A research paper written by Ana Worthington, Ilora Finlay and Claud Regnard has investigated the safety of drugs used in assisted dying throughout the jurisdictions where it has been legalised. They have found that not a drug or combination of drugs has been licensced for use in assisted dying by any licensing body anywhere in the world. Access the 7-page  paper here, and see several of their conclusions quoted below:

“Clinicians throughout the world are prescribing and administering a wide variety of lethal drug combinations for patients who request an ‘assisted death’. While assisted suicide and euthanasia is often portrayed as a ‘Hollywood’ style peaceful and painless death, evidence from jurisdictions where the practice is legal reveals that this is not always the case. The prevalence of reported and suspected complications
suggest there stands a risk of subjecting patients to a less than peaceful death and their loved ones to a traumatic bereavement.”

“The prevalence of adverse effects also has implications for clinical practice. The experience of ‘assisted dying’ may not be the ‘safe and comfortable’ process promoted by campaigners, and patients must be properly informed of the realities of hastening death and the risk of distressing complications. In the case of assisted suicide, this includes difficulties ingesting the volume of lethal drugs, adverse reactions to such drugs once ingested, and chances of a prolonged dying which could take several hours. In the case of euthanasia, patients should be informed that cognitive levels can be difficult to monitor and that they will be administered a paralytic agent which will stop them breathing and may inhibit them from alerting anyone if they are in distress. There must also be clear guidelines as to what actions clinicians should
take if an ‘assisted death’ goes wrong or fails. Are doctors prepared to be present if the death takes several hours? If the patient regurgitates the drugs, should the clinician clear the airway and put them in the prone position even though such action makes it less likely the patient will die?”

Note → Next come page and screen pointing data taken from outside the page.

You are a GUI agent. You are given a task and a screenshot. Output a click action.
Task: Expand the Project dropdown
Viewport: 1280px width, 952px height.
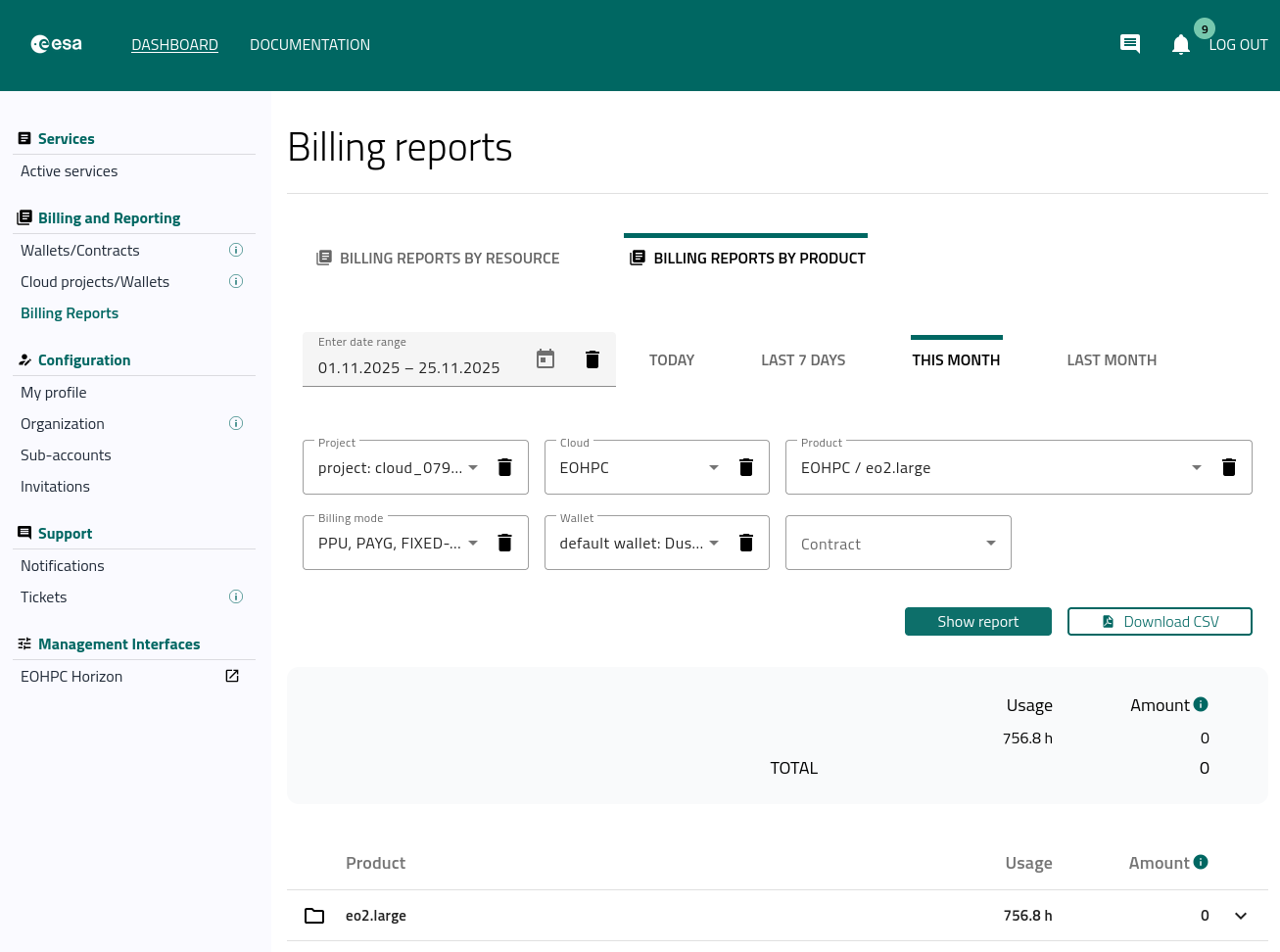[x=473, y=467]
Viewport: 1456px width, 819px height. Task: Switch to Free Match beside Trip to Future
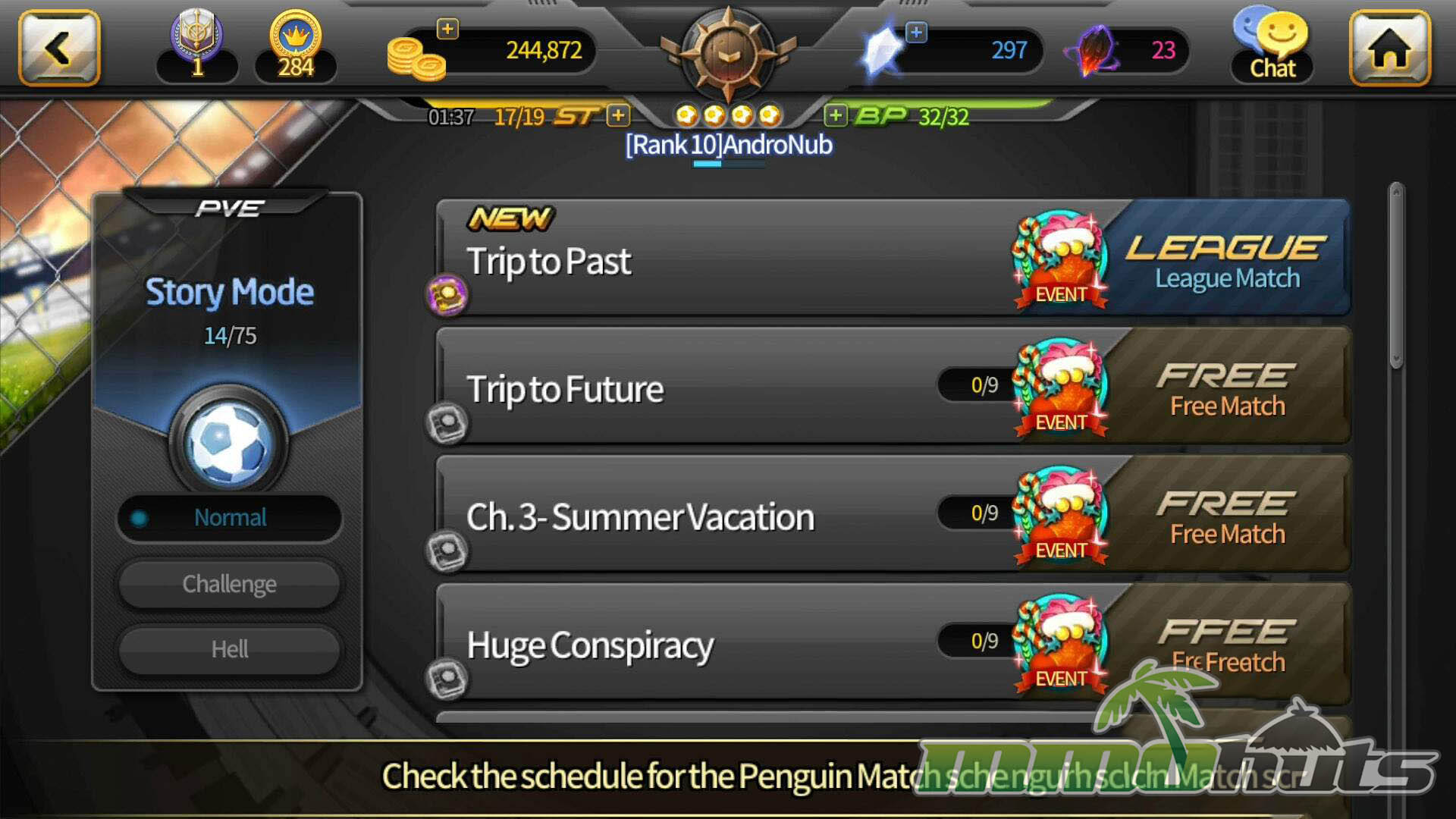pyautogui.click(x=1227, y=386)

“As ‘assisted dying’ becomes implemented in Western medicine, the practice must be held to the same standards of any other medical procedure. We could find no reports of systematic monitoring of brain activity until death, blood levels of drugs or postmortem examination of the lungs. As organ harvesting after euthanasia is being practiced in some Benelux countries; we recommend such research be undertaken urgently following assisted suicide and euthanasia.”